Exercise goal: Return each line of the material below that contains the word "screenshot".

Data for processing:

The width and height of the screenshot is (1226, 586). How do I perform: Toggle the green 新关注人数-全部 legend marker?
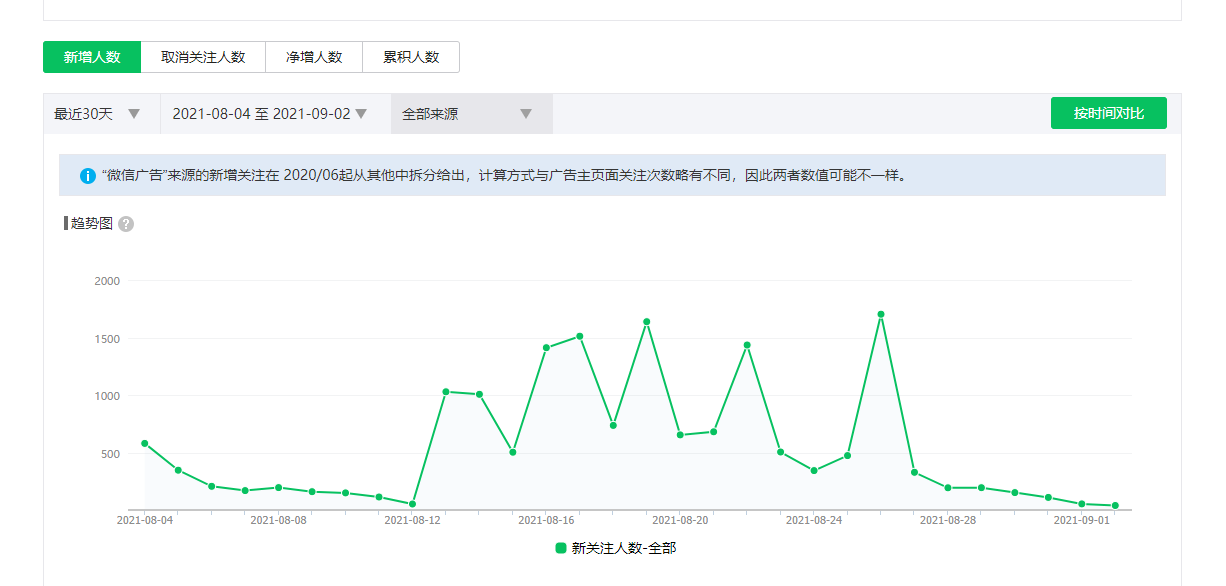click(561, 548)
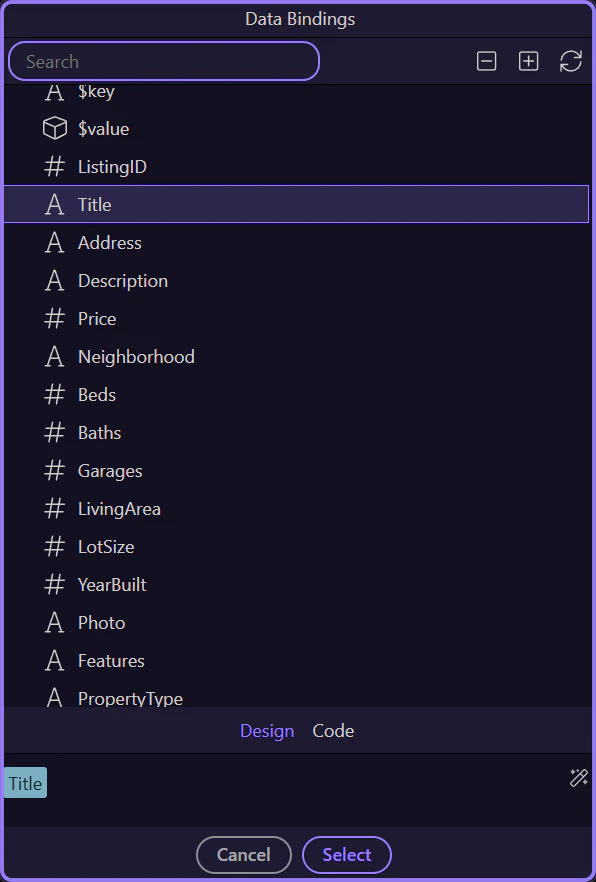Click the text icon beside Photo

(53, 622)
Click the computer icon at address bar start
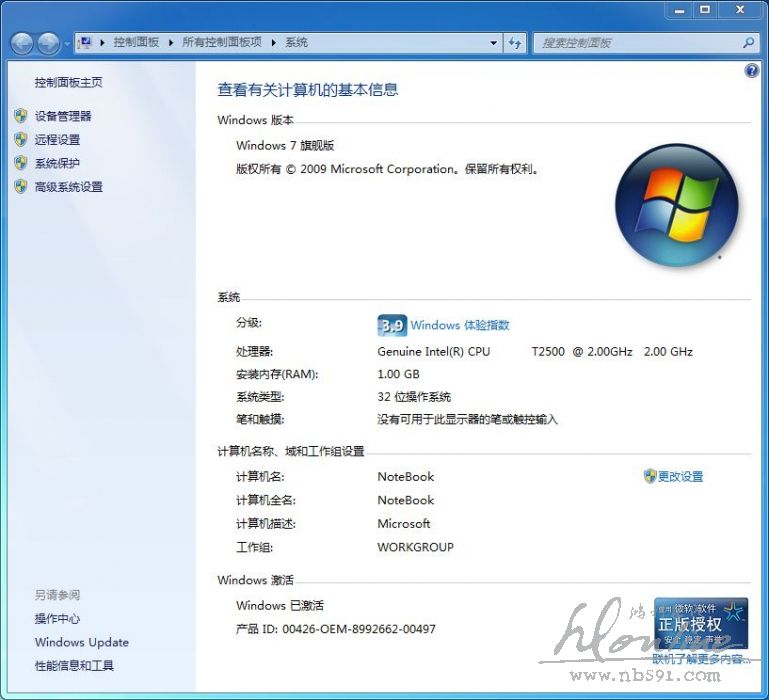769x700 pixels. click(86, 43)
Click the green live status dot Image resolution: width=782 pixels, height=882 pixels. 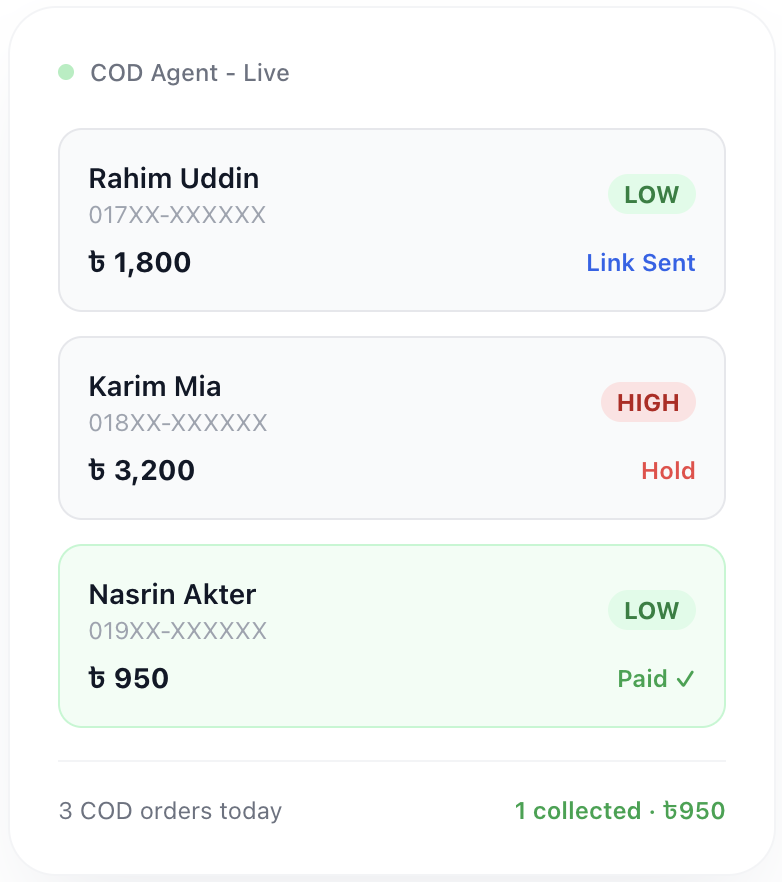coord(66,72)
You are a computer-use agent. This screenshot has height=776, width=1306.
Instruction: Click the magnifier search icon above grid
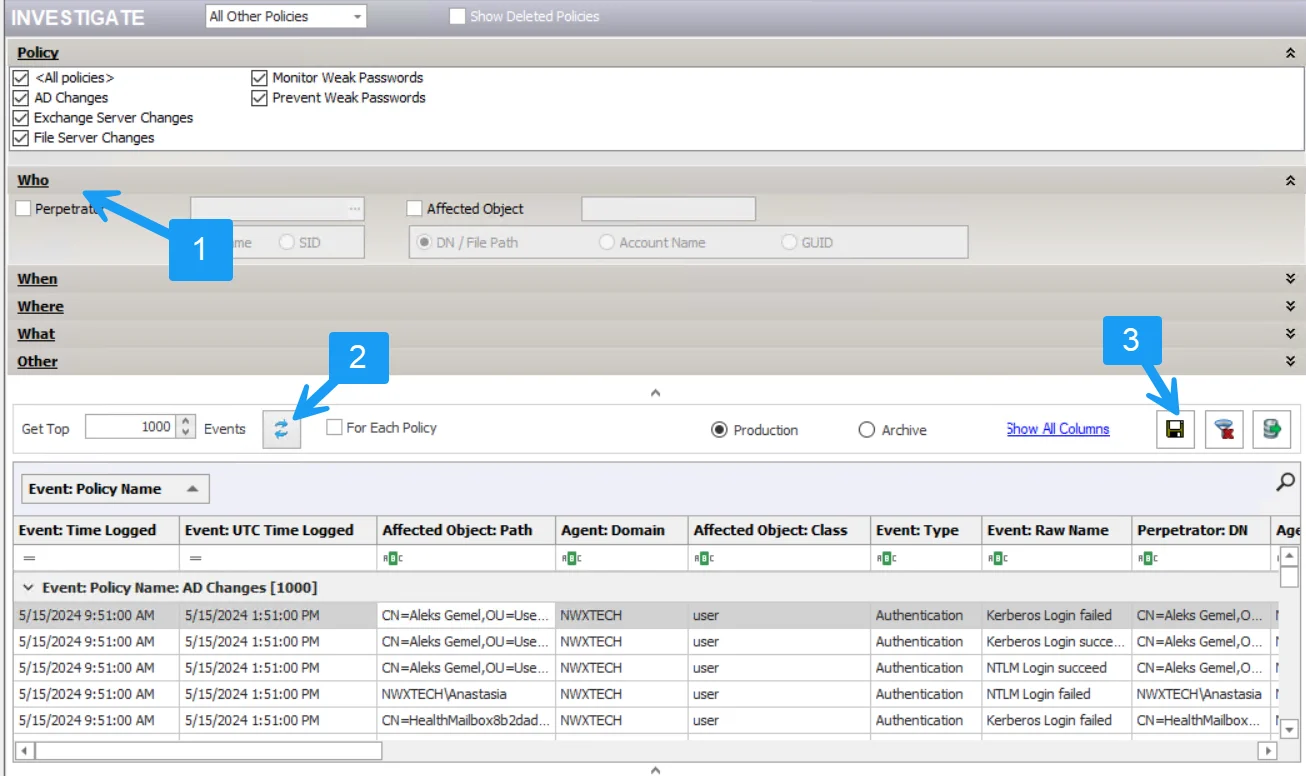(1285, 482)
* * *
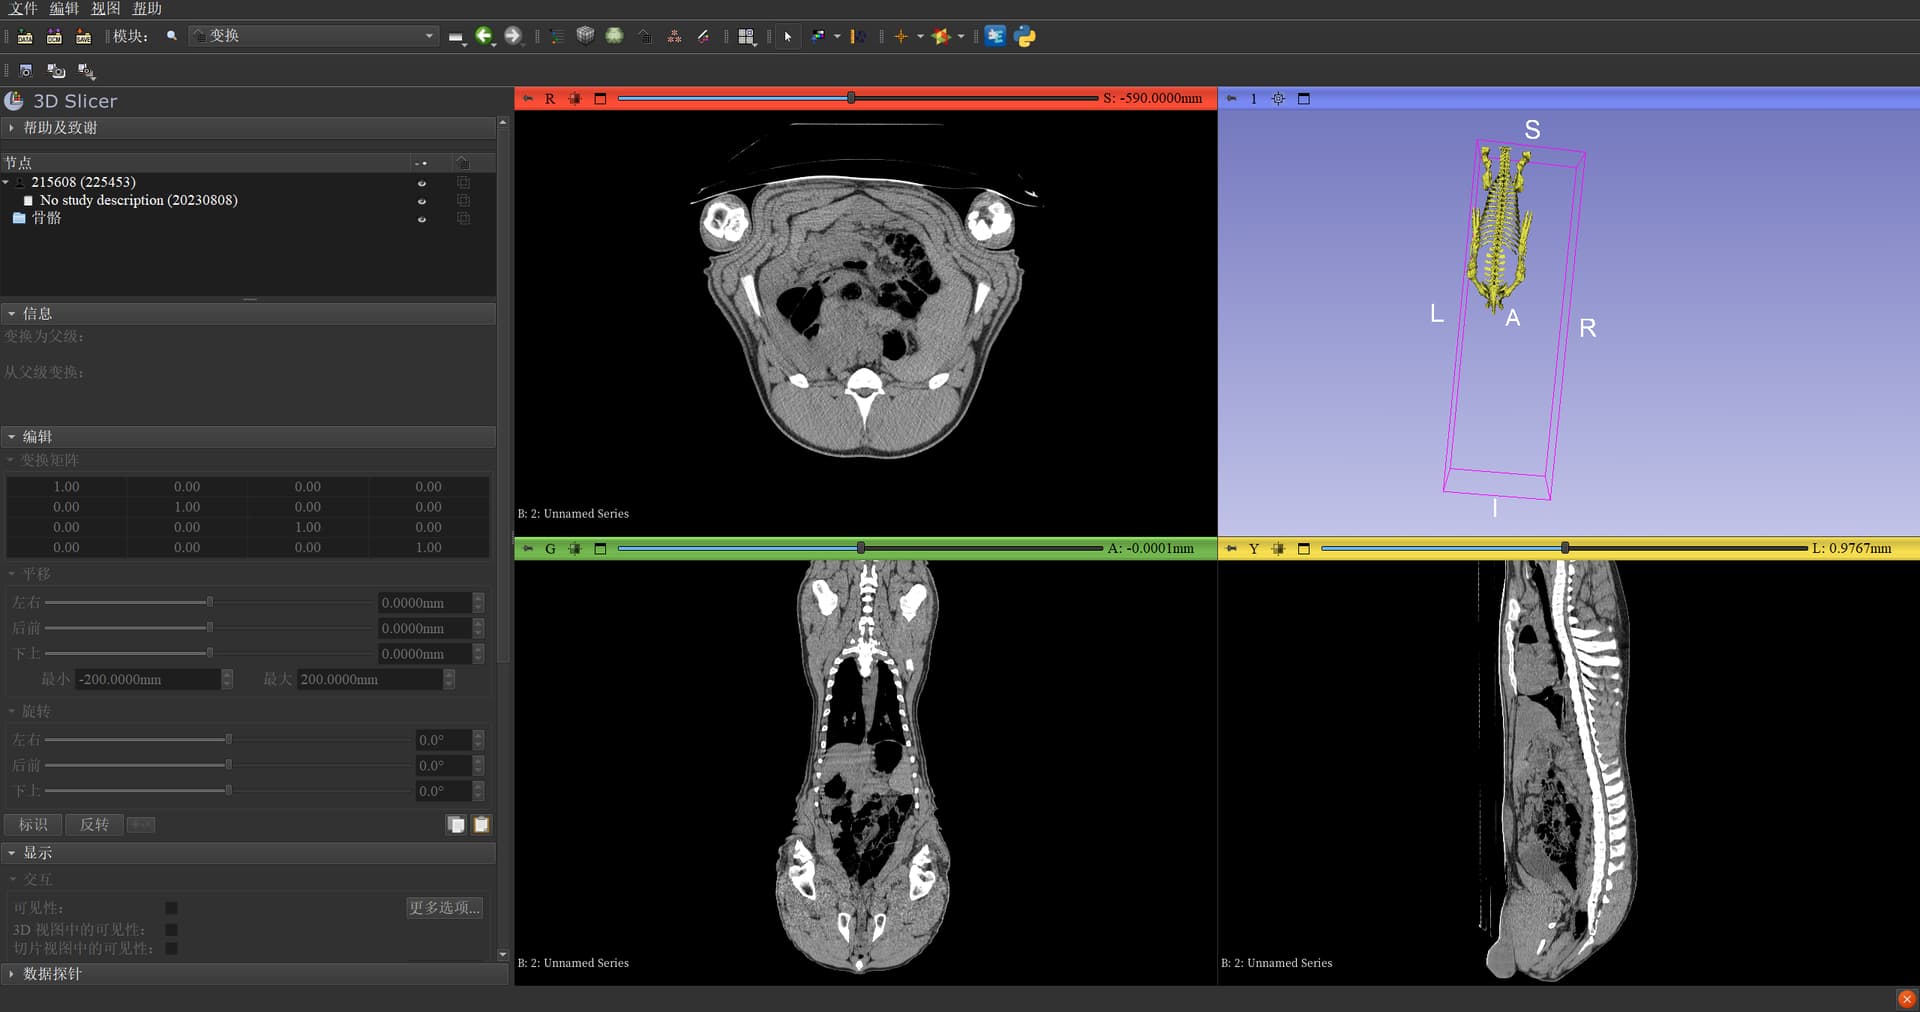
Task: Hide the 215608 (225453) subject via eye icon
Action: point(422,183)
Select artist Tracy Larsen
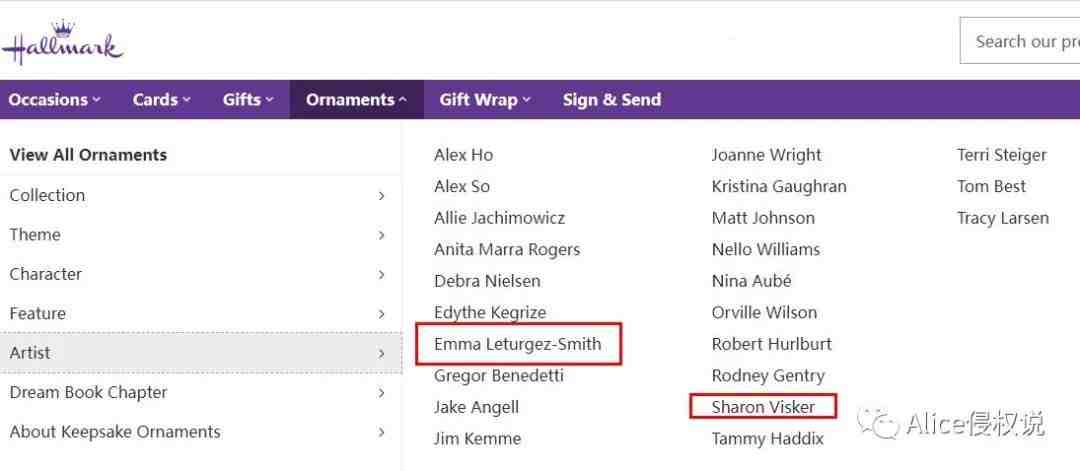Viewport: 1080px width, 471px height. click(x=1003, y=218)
--
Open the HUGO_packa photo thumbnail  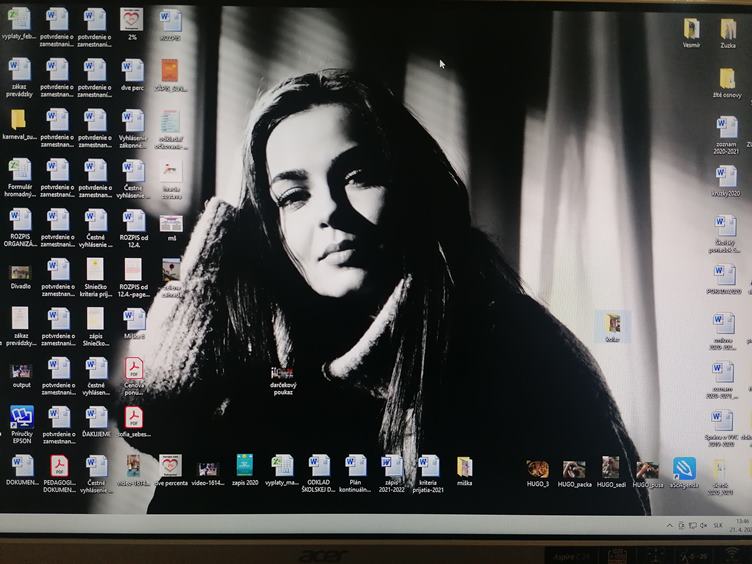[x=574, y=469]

Solution to the problem:
The width and height of the screenshot is (1226, 586). How do I perform: Toggle the green 新关注人数-全部 legend marker?
You are a computer-use agent. This screenshot has height=776, width=1306.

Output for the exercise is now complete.